■ **Dataset**
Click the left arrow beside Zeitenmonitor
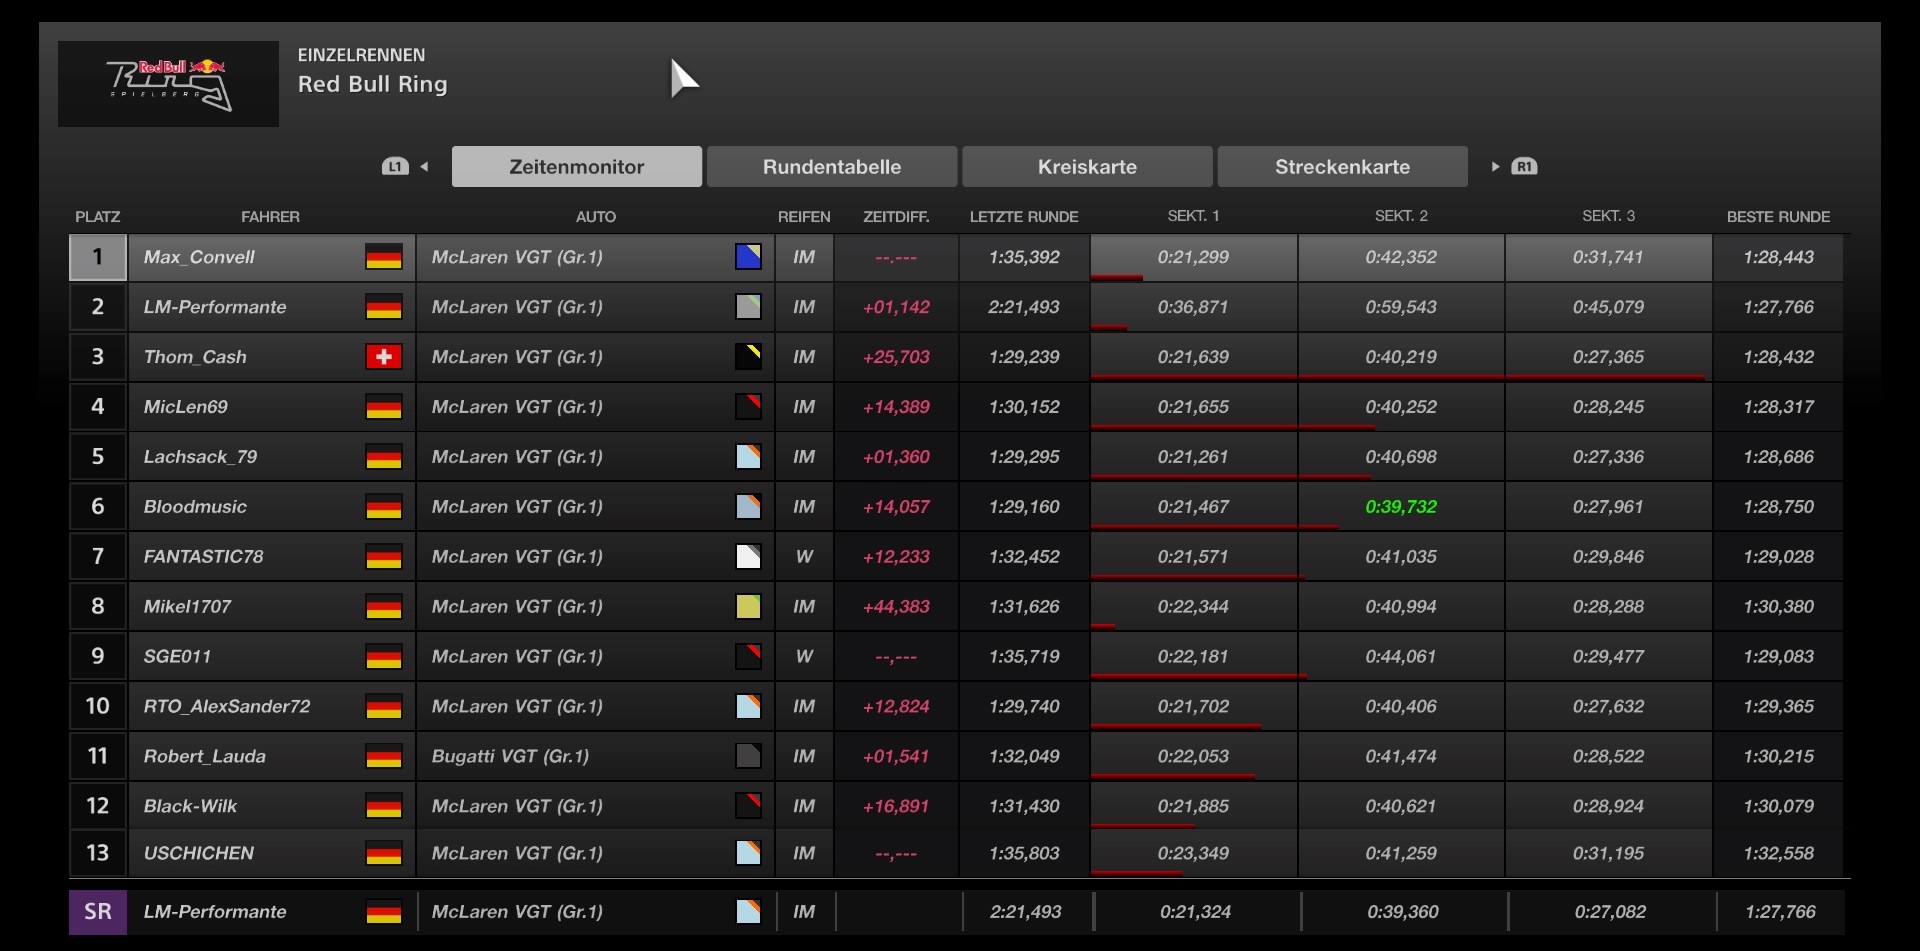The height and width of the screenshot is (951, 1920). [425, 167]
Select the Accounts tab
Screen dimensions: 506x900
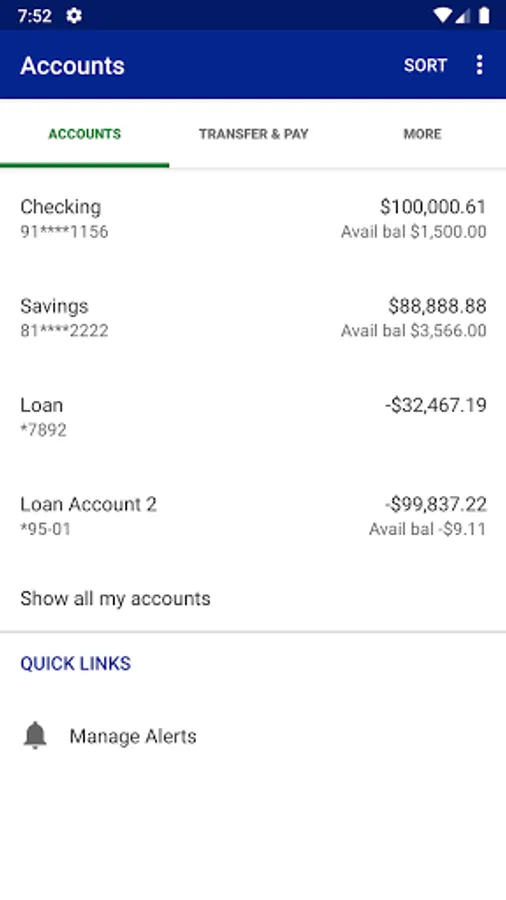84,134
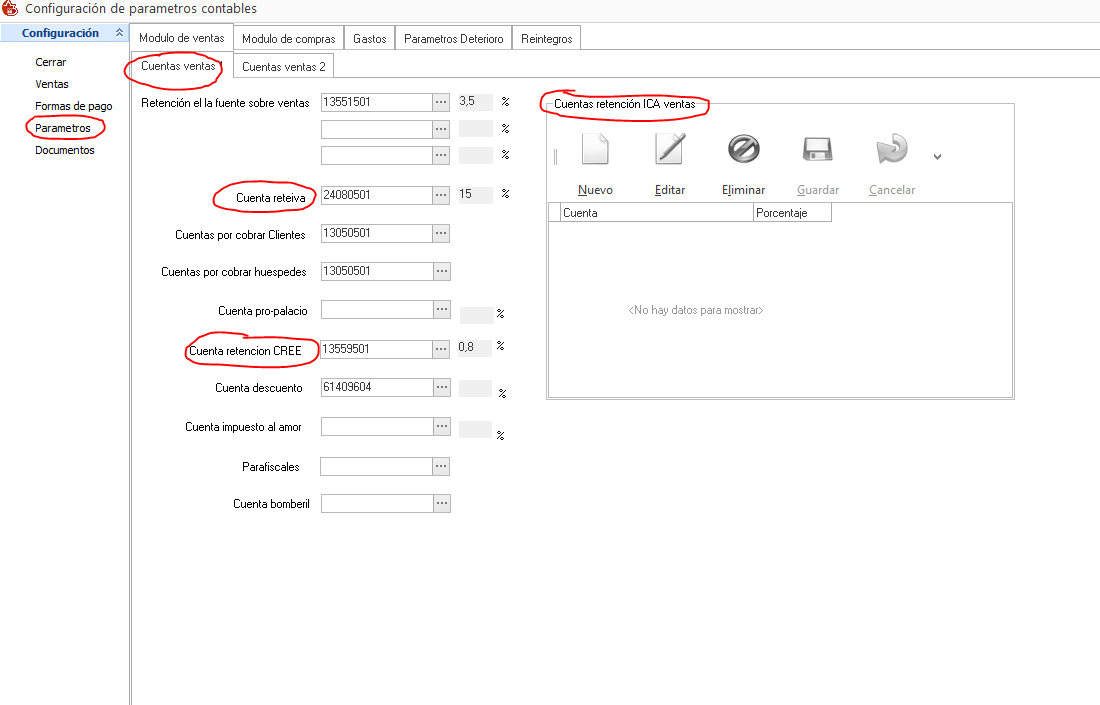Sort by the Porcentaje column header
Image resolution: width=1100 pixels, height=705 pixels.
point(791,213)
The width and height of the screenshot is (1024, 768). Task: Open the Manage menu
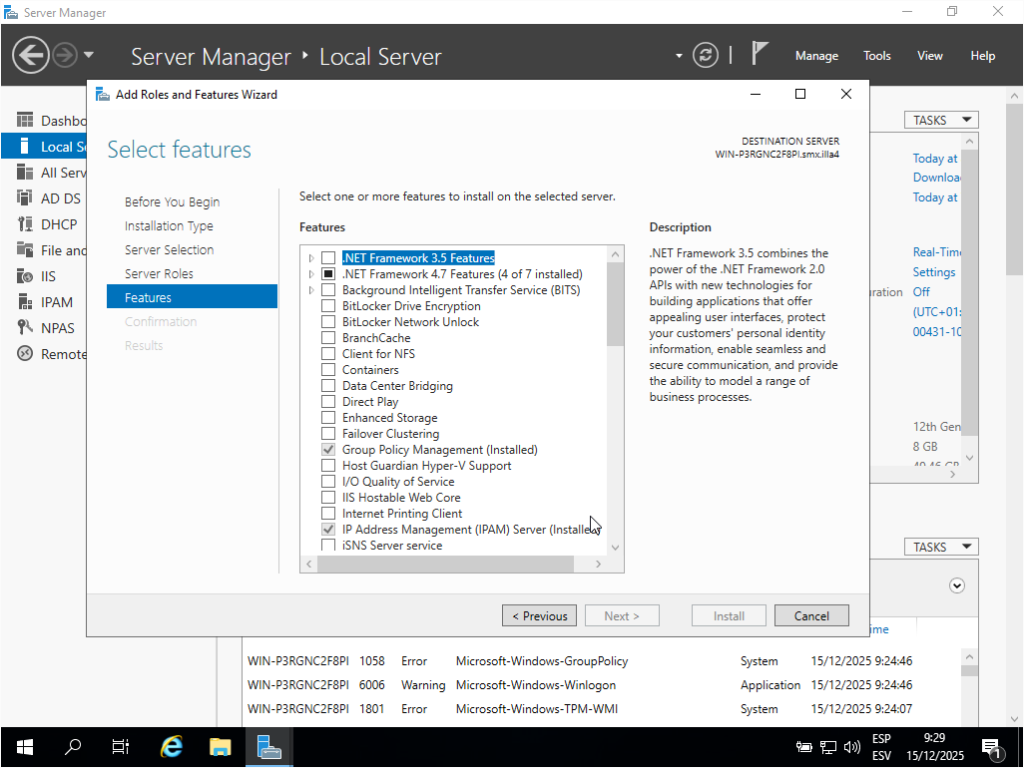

■ **Work order**
Copy the listing above word for word. Do not include the pictures.

■ **Expected output**
Click the left arrow beside Zeitenmonitor
The height and width of the screenshot is (951, 1920). [425, 167]
Select the Accounts tab
Screen dimensions: 506x900
84,134
Sort by the Porcentaje column header
Image resolution: width=1100 pixels, height=705 pixels.
point(791,213)
The width and height of the screenshot is (1024, 768). Task: Open the Manage menu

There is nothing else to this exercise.